Corvus Station’s spin wanted to throw us out and away, but someone from
Silverfish
in a lurid yellow suit was waiting: he had a golden line made fast by the lock, and he grabbed us and clipped us to it.

Everything was going around and around without any up or down as I slipped off the airlock’s rim, Pallas a huge misshapen circle of streaky blue-green-and-white, Beta Corvi itself so damn big and brilliant I had to screw my eyes shut and wish the idiots who’d decided on a clear crystal faceplate could give it a try now. The stars had gone out when Beta Corvi exploded into my retinas ... There were supposed to be sixty-three items of space junk floating around here, sixty-four if you counted our own contribution, but I could only see ours (pitted, ugly, in half-phase now, enough to make you ashamed of our “world government”) and something stubby up the twisting line that was hauling us in.
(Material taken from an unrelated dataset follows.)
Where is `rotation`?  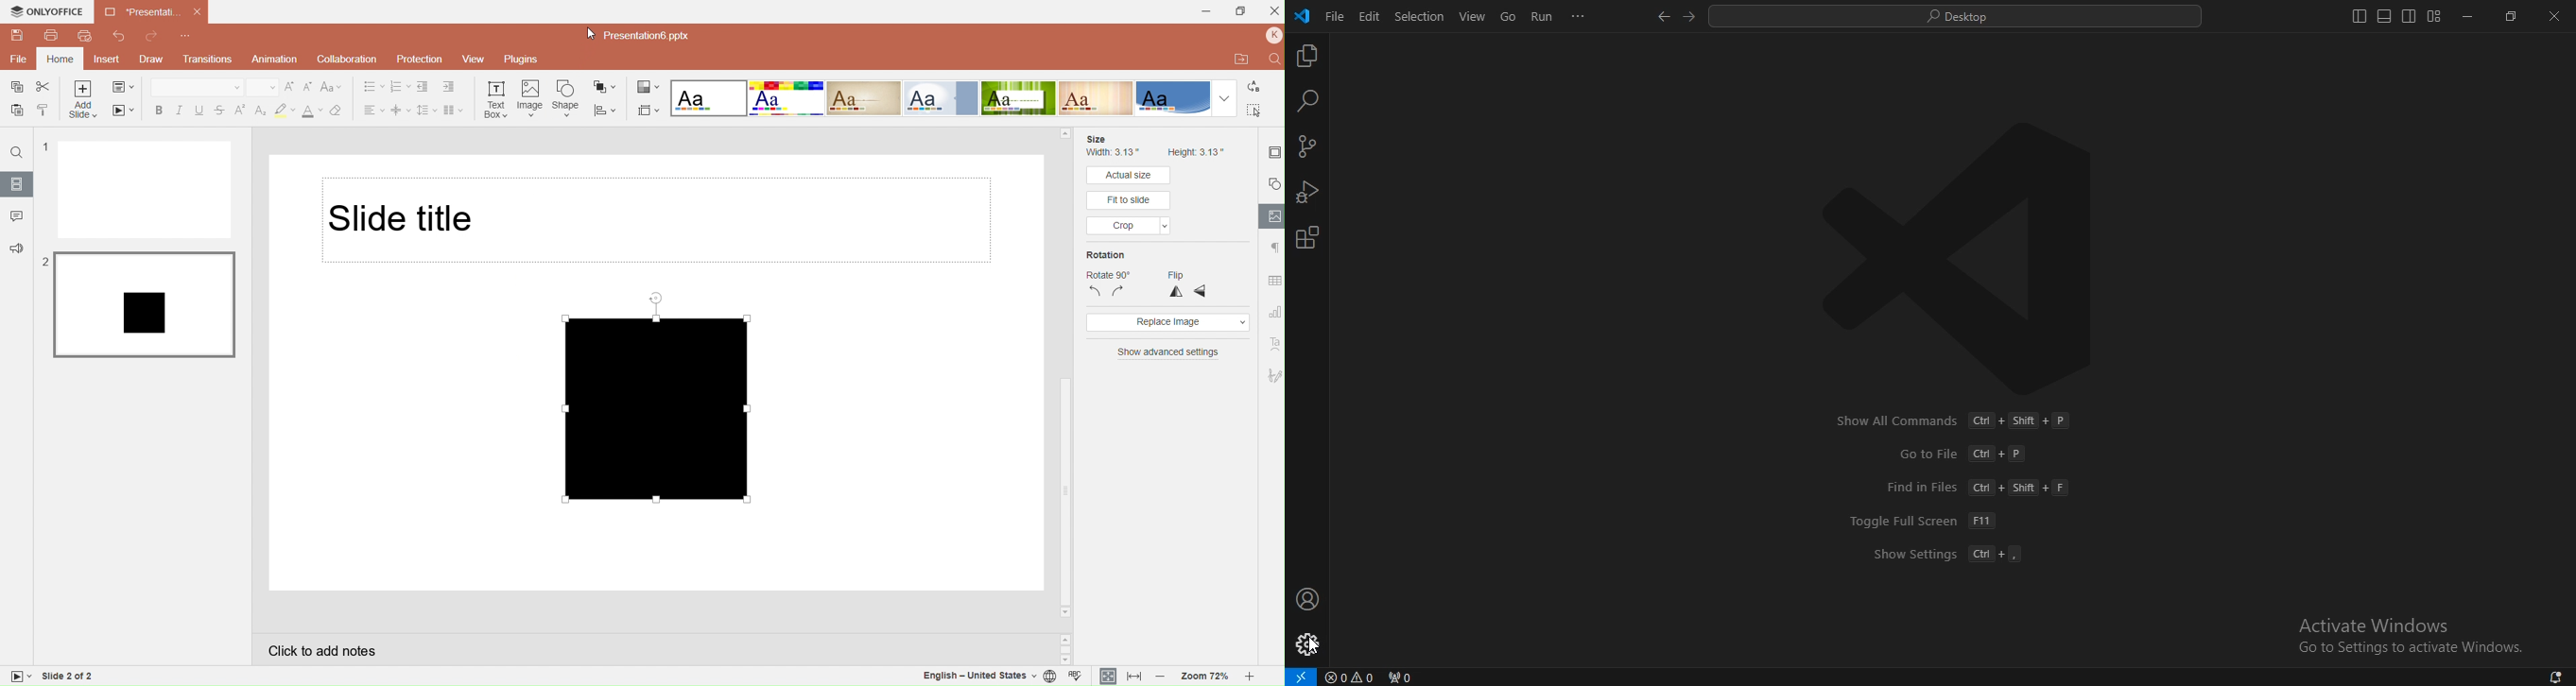 rotation is located at coordinates (1106, 256). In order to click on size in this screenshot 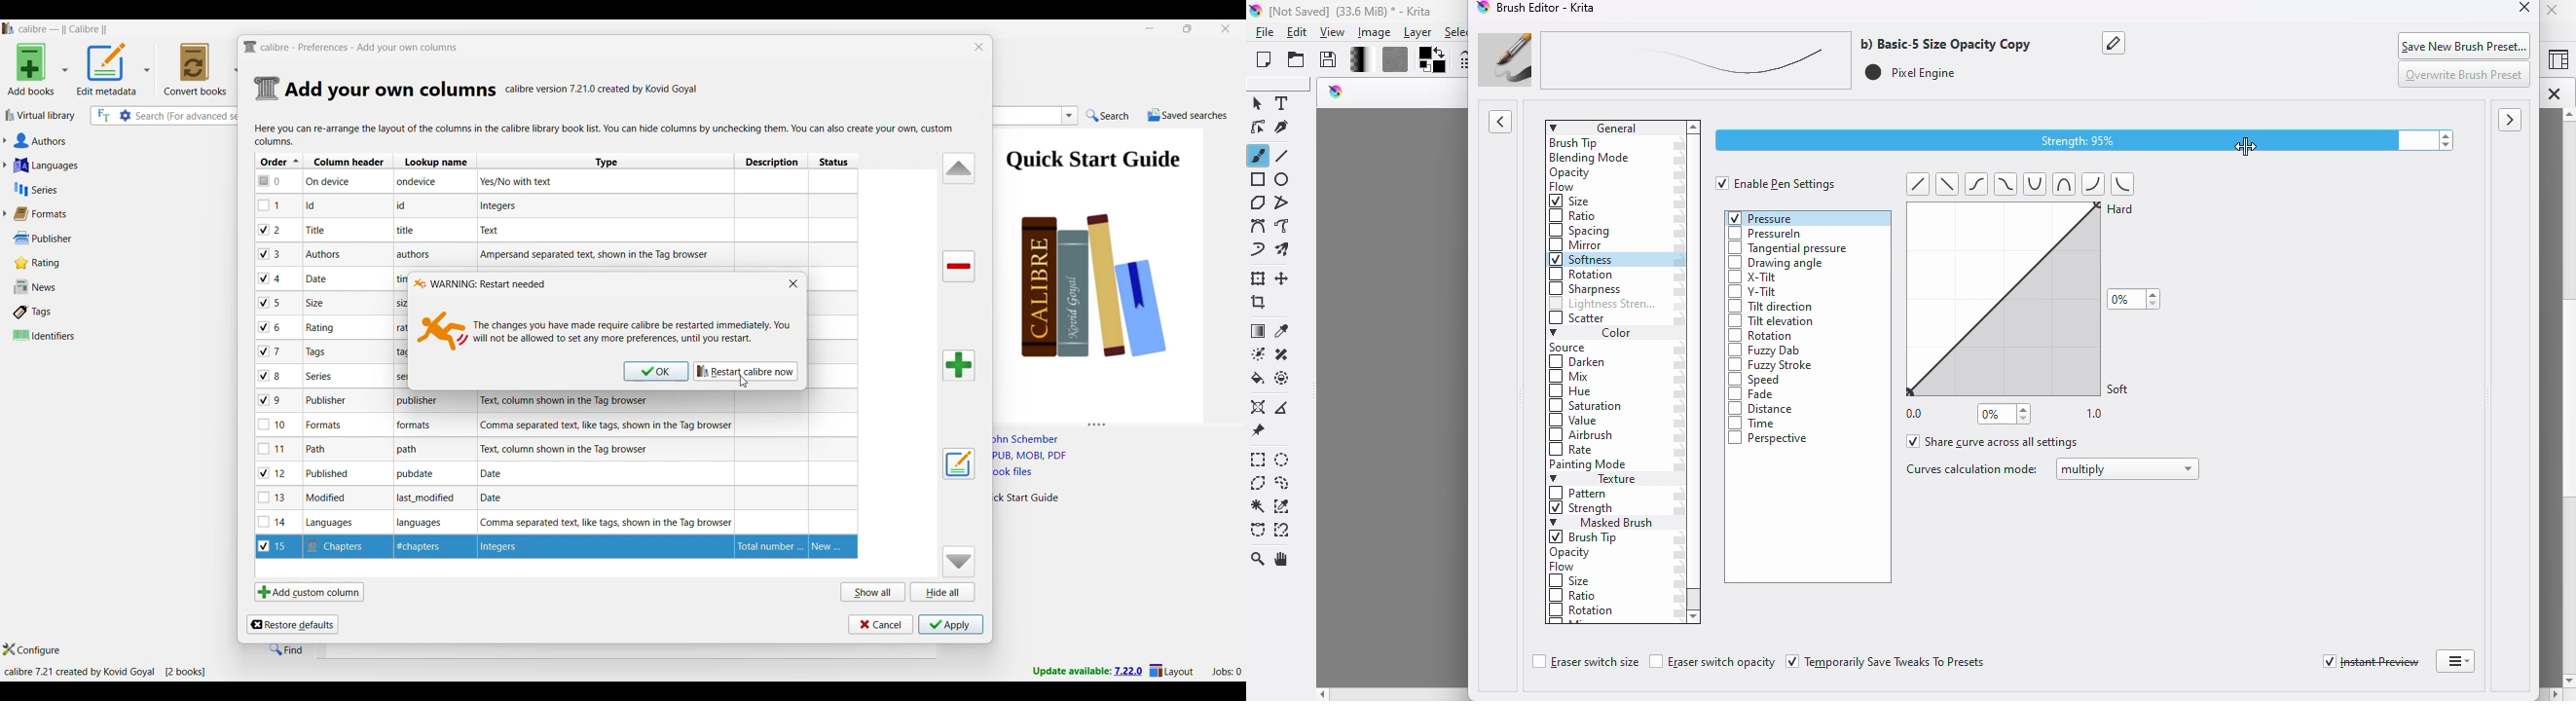, I will do `click(1571, 202)`.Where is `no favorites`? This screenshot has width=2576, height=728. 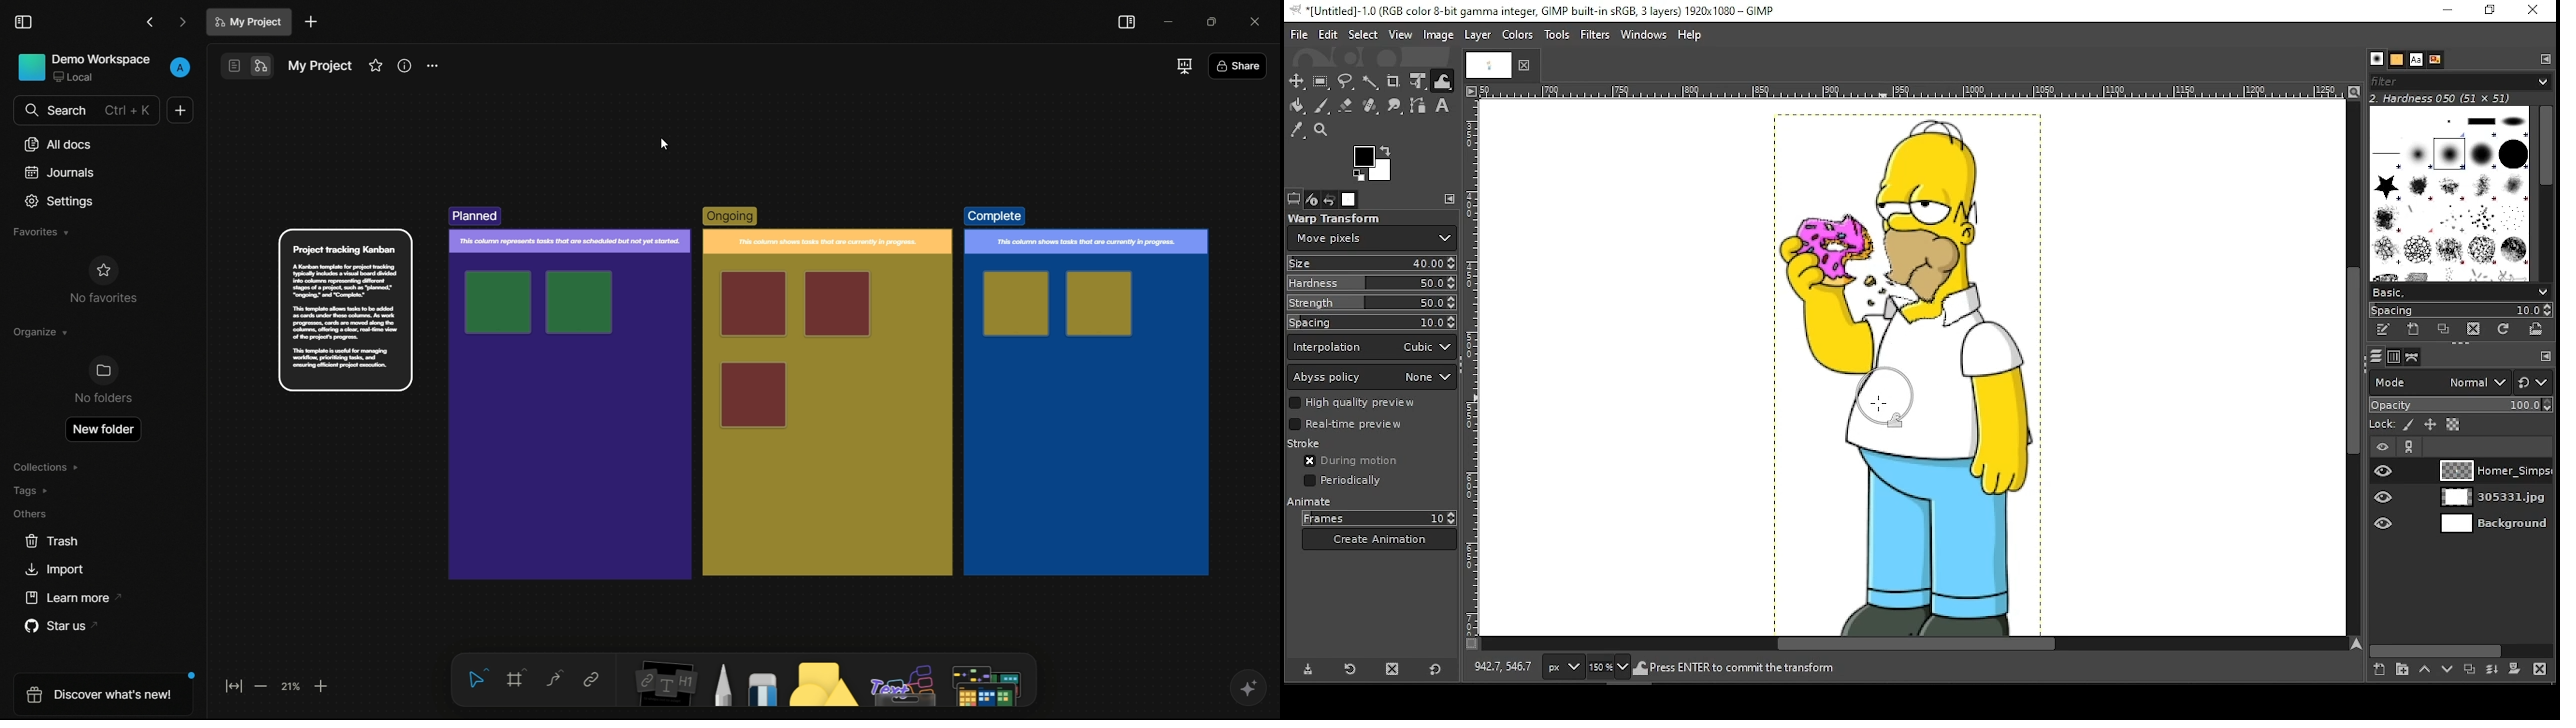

It grew bigger, a not at all streamlined affair of tubes and girders that looked something like a half-stripped electronic chassis with one big crew pod—but it was very pretty in silver paint that caught the sun blindingly (laser defense?) and you could tell it was functional, battle-tight, no wasted space. I forgot about the outside world when I felt my leg going cold and started thinking the p-suit had a slow leak. We were yanked aboard like so many sacks of grain, and cycled through into sparkling white walls, spit-and-polish everywhere.

“Welcome to
Silverfish
,” somebody said.

“Prepare for zero point five gee,” a speaker announced, and without any hurry one of the walls slowly became a floor.

“Greetings in the name of Earth,” Rossa said, very deadpan, and I guessed her sense of humor was creeping out of its foxhole again.